# Exercise
Reproduce, word for word, the part of the data below that begins with the line containing "The height and width of the screenshot is (514, 800)." and continues to the end of the data.

* * * *

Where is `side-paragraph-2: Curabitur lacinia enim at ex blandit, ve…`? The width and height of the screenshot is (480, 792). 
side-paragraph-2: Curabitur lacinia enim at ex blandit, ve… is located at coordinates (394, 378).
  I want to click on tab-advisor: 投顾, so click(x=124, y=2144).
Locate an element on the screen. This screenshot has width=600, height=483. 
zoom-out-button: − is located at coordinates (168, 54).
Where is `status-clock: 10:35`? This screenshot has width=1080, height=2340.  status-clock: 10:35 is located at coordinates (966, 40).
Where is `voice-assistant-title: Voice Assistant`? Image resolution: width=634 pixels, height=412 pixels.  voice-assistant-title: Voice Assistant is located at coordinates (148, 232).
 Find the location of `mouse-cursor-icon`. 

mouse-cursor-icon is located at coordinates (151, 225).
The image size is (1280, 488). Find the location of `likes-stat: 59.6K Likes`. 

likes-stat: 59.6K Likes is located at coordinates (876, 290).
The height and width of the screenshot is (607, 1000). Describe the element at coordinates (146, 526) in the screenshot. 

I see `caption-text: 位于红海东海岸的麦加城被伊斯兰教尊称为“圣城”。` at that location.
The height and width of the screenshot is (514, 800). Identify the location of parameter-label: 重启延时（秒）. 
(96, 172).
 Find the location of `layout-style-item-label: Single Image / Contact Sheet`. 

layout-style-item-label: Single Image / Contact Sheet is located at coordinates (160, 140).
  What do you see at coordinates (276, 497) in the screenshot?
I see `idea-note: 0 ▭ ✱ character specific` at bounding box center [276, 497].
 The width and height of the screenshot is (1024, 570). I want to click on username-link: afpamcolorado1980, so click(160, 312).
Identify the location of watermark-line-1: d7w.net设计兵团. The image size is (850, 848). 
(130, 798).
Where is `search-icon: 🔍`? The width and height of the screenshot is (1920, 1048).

* * * *

# Result below
The height and width of the screenshot is (514, 800). Identify the location of parameter-label: 重启延时（秒）. 
(96, 172).
 Find the location of `layout-style-item-label: Single Image / Contact Sheet`. 

layout-style-item-label: Single Image / Contact Sheet is located at coordinates (160, 140).
  What do you see at coordinates (276, 497) in the screenshot?
I see `idea-note: 0 ▭ ✱ character specific` at bounding box center [276, 497].
 The width and height of the screenshot is (1024, 570). I want to click on username-link: afpamcolorado1980, so click(160, 312).
Identify the location of watermark-line-1: d7w.net设计兵团. The image size is (850, 848). 
(130, 798).
Where is `search-icon: 🔍`? The width and height of the screenshot is (1920, 1048).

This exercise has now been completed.